Reaction Mechanism: Geniposide was hydrolyzed by beta-glucosidase, and next would react with to produce gardenia blue.
Figure 1. Reaction Mechanism of Gardenia blue
Based on the reaction mechanism, we used one-step enzymatic conversion method to prepare gardenia blue. It means that we added the geniposide, β-glucosidase and glycine into the reaction system at the same time. This preparation method of enzymatic conversion has the advantage of high specificity. However, there are many factors affecting the production results. And each factor influences each other, which makes the test factors and results have a strong discrete type. So there is a nonlinear relationship between each factor and the yield. The mathematical model established by conventional methods often cannot accurately describe this relationship, and the test results are not satisfactory.
1.Design of BP-NN Model
To simulate the relationship between the 4 factors and yield, and also predict the yield of gardenia blue, we established the Back Propagation Neural Network (BP-NN) model based on the orthogonal test. The neural network model is a computational model of information processing inspired by the brain and nervous system in biology. Kolmogorov theorem[1] has proved that a fully learned three-layer BP network can approximate any function. At this time, the main structure of the model is composed of three layers, including the input layer, the hidden layer, and the output layer.
Then we used the 49 groups of sample data from the Orthogonal test to establish a BP neural network with temperature, geniposide content, glycine content, and time as input variables. The output variable was the yield of gardenia blue.
Since the singular sample data will affect the learning efficiency of the neural network, especially the maximum or minimum sample data relative to other input samples. It is necessary to normalize all the mean samples. The original data can be converted into comparable data through normalization processing, which can avoid the situation of network training time extension or network convergence failure caused by the singular sample data. [4-8]
BP neural network model was carried out in Matlab R2019b, and the topological structure was 4-n-1. (n is the number of hidden layer neurons.)
Figure 2. Topology structure of BP network: 4-n-1
2.Establishment and test of BP-NN model
In the model, we use the basic idea of Cross-validation. In a sense, a data-set was divided into groups, one part of which was the train-set, the other part was the validation-set or the test-set. The first part was training the classifier, and the second part was testing the trained model, to evaluate the performance index of the classifier. Our model selected 43 groups of mixed level data as training samples and the remaining 6 groups as test samples. The number of training iterations was set as 2000, and the error target was set as 110-4. Then, sample modeling was carried out. The function transferred from the input layer to the hidden layer was tansng (S-type tangent function). The function transferred from the hidden layer to the output layer was purelin (pure linear function), and the training function was traingdx.

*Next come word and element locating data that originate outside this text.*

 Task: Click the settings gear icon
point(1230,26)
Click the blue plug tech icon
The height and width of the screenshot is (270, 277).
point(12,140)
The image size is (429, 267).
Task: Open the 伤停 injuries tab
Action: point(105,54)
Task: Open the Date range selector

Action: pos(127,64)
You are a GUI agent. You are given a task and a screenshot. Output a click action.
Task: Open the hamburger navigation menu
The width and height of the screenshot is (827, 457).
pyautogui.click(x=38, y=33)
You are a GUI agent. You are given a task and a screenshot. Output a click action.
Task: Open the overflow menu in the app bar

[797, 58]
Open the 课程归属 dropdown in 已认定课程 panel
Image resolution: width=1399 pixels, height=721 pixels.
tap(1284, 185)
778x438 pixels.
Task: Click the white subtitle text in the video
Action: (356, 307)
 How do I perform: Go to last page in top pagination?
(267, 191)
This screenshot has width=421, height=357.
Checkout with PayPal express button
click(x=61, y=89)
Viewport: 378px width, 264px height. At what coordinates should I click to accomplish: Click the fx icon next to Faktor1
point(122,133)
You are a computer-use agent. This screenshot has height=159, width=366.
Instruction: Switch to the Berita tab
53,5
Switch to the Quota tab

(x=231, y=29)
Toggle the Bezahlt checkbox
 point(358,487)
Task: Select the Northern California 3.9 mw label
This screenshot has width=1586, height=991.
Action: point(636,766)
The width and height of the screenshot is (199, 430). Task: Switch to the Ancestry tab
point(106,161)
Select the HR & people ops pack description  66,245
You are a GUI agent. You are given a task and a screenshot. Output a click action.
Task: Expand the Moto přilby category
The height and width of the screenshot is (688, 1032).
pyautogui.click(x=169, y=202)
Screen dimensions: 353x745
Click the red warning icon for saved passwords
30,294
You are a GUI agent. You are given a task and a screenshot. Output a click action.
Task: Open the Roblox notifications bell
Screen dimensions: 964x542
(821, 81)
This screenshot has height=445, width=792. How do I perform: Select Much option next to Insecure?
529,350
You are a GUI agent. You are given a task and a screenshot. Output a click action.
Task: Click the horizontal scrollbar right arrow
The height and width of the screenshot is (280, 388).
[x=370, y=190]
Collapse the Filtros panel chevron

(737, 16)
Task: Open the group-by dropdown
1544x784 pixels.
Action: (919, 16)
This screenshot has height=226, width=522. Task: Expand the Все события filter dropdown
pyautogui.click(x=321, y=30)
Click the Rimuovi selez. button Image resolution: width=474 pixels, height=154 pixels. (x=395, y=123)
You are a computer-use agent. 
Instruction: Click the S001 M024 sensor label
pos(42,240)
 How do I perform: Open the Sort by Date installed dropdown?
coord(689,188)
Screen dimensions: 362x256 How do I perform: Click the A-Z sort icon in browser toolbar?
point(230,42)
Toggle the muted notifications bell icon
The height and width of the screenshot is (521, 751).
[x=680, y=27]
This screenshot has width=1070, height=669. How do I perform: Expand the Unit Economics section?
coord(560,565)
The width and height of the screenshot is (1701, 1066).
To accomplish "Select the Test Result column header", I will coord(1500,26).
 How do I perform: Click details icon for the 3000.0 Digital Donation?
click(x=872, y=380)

The structure of the gardenia blue’s yield prediction model based on BP-NN is shown in Figure 3.
Figure 3. Structural diagram of gardenia blue yield prediction model
The number of neurons in the hidden layer can determine the convergence of the training function, the length of training, and the size of training error. So determining the number of neurons in the hidden layer is very important for the model. We compared the Mean Square Error (mse) with different hidden nodes and then determined the optimal number of neurons. The mean square error of the predicted value corresponding to the number of neurons in different hidden layers is shown in Figure 4.
Figure 4. Prediction mean square error of different hidden nodes
The results show that the mean square error of the predicted value reaches the smallest when the number of hidden layer nodes is 8. After 7 iterations of the network, the mean square error reaches the target value, and the network performance is stable. The error convergence curve and fitting result is shown in Figure 5. and Figure 6.
Figure 5. Convergence curve of error
Figure 6. Fitting result of BP-NN model
To further determine the simulation performance and generalization ability of the network, we inputted the independent variables of the test sample into the model and compared the difference between the predicted value and the true value. The result is shown in Figure 7.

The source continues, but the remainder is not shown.